The number of IDUs entering methadone treatment has increased significantly since Ozone opened, says Ladda Nignor, PSI Foundation coordinator for the South. Panida Wanwong, a nurse for the MMT Programme at Sungai Kolok Hospital, can vouch for that: she has seen a rising number of drug users take up the service in the last three years. The success of Ozone in Sungai Kolok convinced the PSI Foundation to establish another centre to serve the needs of users in Narathiwat’s Waeng District. There are currently 494 registered IDUs in both districts – 177 in Sungai Kolok and 214 in Waeng. Over 60 per cent are infected with HIV.

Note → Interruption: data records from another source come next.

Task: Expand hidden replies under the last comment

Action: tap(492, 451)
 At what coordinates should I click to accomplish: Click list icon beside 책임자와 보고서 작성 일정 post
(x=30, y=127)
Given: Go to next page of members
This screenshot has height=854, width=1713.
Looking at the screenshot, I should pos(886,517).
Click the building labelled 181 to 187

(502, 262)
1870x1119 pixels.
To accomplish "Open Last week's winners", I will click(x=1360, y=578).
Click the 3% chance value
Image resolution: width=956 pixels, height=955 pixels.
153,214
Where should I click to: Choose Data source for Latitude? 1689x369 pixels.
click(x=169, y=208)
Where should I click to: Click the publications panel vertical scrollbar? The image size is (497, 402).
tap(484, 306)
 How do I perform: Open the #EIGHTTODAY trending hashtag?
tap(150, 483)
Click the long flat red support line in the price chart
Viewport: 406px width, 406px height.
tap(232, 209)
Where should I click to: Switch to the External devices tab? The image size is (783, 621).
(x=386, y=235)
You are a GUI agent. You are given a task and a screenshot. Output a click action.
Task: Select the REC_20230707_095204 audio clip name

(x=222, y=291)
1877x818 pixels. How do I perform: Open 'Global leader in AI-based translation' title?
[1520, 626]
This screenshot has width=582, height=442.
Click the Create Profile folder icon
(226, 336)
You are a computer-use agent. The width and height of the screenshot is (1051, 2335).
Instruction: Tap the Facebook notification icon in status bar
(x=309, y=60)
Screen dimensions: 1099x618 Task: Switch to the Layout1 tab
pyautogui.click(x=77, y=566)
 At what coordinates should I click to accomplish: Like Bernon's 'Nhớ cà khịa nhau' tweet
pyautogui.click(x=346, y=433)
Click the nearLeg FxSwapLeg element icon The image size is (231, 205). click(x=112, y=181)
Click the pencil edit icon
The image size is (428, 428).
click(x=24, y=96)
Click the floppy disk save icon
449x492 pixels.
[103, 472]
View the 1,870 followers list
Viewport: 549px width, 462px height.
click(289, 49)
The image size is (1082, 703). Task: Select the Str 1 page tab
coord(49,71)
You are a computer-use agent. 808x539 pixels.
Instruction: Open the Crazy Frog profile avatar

HIV-plus users who join the methadone programme also get access to antiretroviral drugs (ARV). Injecting drug users who are on methadone as well as prescribed ARV say that they are healthier, have lower expenses and suffer fewer family problems. Family members confirm their words. In addition, users in the programme report that residents resume accepting them as members of the community. Eighty per cent of drug users who join Ozone’s programme go on to maintain a regular methadone regimen as prescribed.
Users who work as Ozone volunteers say they are motivated by the pride they feel in helping friends who have fallen prey to addiction, and even saving their lives. Some volunteers describe having gone from being nothing in community – just “a useless junkie” – to being accepted by people in their neighbourhood. They feel they have got their dignity as human beings back.
Other methods such as forced treatment and punishment have also been used to tackle drug abuse, but neither has succeeded in reducing the problem.
The Harm Reduction approach launched by Ozone in Narathiwat has proved to be a better and more effective model in finding long-term and sustainable solutions. It should now be applied to other provinces to ensure better quality of life for drug users, to uphold their rights to health and to lessen the social and economic impact on their communities. Unfortunately, Ozone Centres are facing difficult times because of budget limitations. Financial support from the Global Fund for Aids will end this year, making it hard even to maintain the existing centres, let alone expand Ozone’s services to other districts and provinces.
In fact, this should not be a problem for PSI alone. All the agencies concerned must consider whether they can afford to let Ozone and the successful Harm Reduction approach disappear when the Global Fund budget runs dry. It’s time for those within Thailand to step up and contribute.
Sutthida Malikaew is an independent consultant working on the treatment of people with HIV-Aids. Yesterday, June 26, marked the International Day against Drug Abuse and Illicit Trafficking.